The PM’s meetings with Mr Juncker, Mr Tusk, Mr Barnier and senior representatives of the European Parliament took place as Jeremy Corbyn offered Labour’s help to secure a Norway-style Brexit.
In an initiative which sparked howls of outrage among Labour Remainers, Mr Corbyn wrote to Mrs May setting out five demands, including joining a customs union, that would need to be met for his party to back the Government.
Meanwhile, Bank of England governor Mark Carney issued a stark warning of the mounting risk of a recession in the event of the “negative shock” of a no-deal Brexit.
With 50 days to go to the scheduled date of Brexit, Mr Carney said uncertainty about the outcome of negotiations was “weighing more heavily” on business activity, as he slashed growth forecasts to their weakest for 10 years.
In talks with the PM, Mr Juncker underlined that the Withdrawal Agreement thrashed out last November would not be redrawn, but held open the possibility of adding “more ambitious” wording to a document setting out plans for the future relationship.
And European Parliament president Antonio Tajani said: “We are open to being more ambitious on our future relations, including looking at the Irish situation again if the UK’s red lines change.”
The Parliament’s Brexit co-ordinator Guy Verhofstadt raised concerns among eurosceptics in the UK by saying that Mrs May had assured him that “there will be a backstop” in any final deal.
The controversial backstop, which offers an insurance policy to avoid a hard Irish border after Brexit, is the biggest obstacle to securing parliamentary backing for Mrs May’s deal. MPs last week backed an amendment calling for it to be “replaced” with alternative arrangements.
A joint statement issued after talks between Mrs May and Mr Juncker said: “Despite the challenges, the two leaders agreed that their teams should hold talks as to whether a way through can be found that would gain the broadest possible support in the UK Parliament and respect the guidelines agreed by the European Council.”
Mrs May set out MPs’ demands for a “legally binding change to the terms of the backstop”, while Mr Juncker “underlined that the EU27 will not reopen the Withdrawal Agreement”.
But he “expressed his openness to add wording to the Political Declaration” to be “more ambitious in terms of content and speed when it comes to the future relationship”.
The PM later said: “I have set out very clearly the position from Parliament that we must have legally binding changes to the Withdrawal Agreement in order to deal with Parliament’s concerns over the backstop.”
“What I see and hear from leaders is a desire for us to work together to ensure that we can deliver the UK leaving the European Union with a deal.”
“My work is to deliver Brexit, to deliver it on time and I am going to be negotiating hard in the coming days to do just that.”
Mrs May was offered a chink of light by German Chancellor Angela Merkel, who again ruled out reopening the Withdrawal Agreement, but said she believed “solutions” could be found.
Speaking during a visit to Slovakia, Mrs Merkel said: “I think we can find solutions without reopening the Withdrawal Agreement. That is not on the agenda for us.”
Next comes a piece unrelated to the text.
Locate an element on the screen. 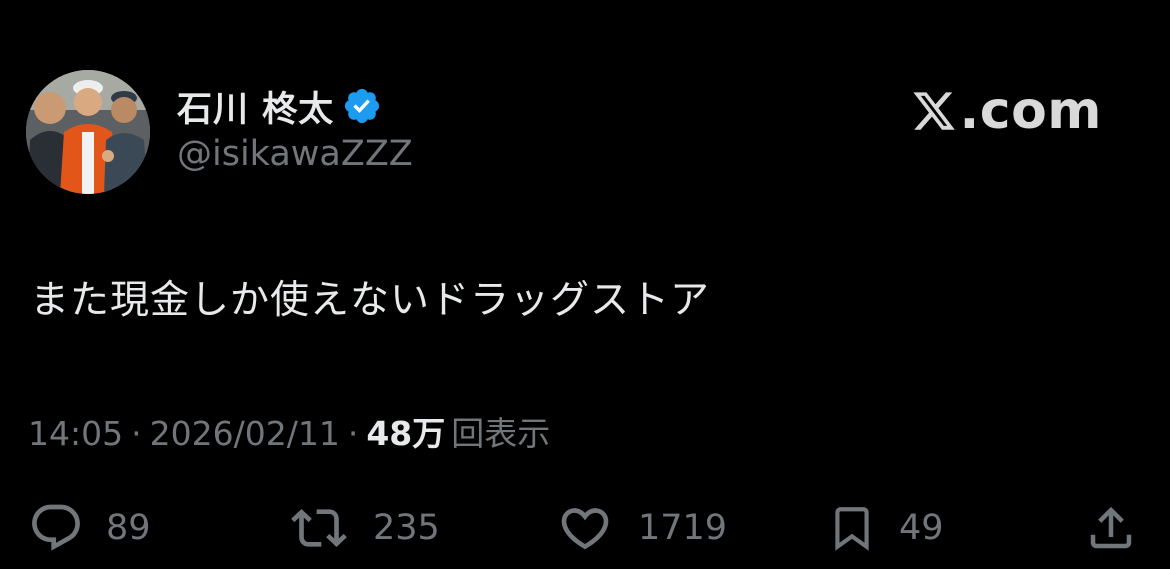 The image size is (1170, 569). site-logo-text: .com is located at coordinates (1030, 111).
In diplomatic statements, the description “robust” often indicates a heated row.
European Commission spokesman Margaritis Schinas said that the word was “something that both sides agreed was an accurate way to describe the tonality of the meeting”.
As Mrs May arrived in Brussels a protester waving a placard reading “Don’t crash out” leaped in front of the PM’s convoy as it arrived at the Commission’s Berlaymont HQ but was quickly whisked away.
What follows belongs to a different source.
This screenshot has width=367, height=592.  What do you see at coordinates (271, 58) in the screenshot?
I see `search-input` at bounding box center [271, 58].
The possibility of a “disruptive” Brexit is causing economic uncertainty in the EU, commission vice-president Valdis Dombrovskis said, as Brussels revealed its latest economic forecast.
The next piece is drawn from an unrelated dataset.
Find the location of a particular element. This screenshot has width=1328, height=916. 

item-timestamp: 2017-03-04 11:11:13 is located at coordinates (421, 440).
The EU economy is expected to grow 1.5% in 2019, with the UK’s forecast at 1.3% – although this is a “purely technical assumption” based on a status quo relationship with Brussels.
Mr Dombrovskis said: “The possibility of a disruptive Brexit creates additional uncertainty.”
Meanwhile, the Daily Telegraph reported that Mrs May is seeking to delay another Commons “meaningful vote” on the Government’s Brexit stance until the end of February – just a month before the UK is scheduled to quit the EU on March 29.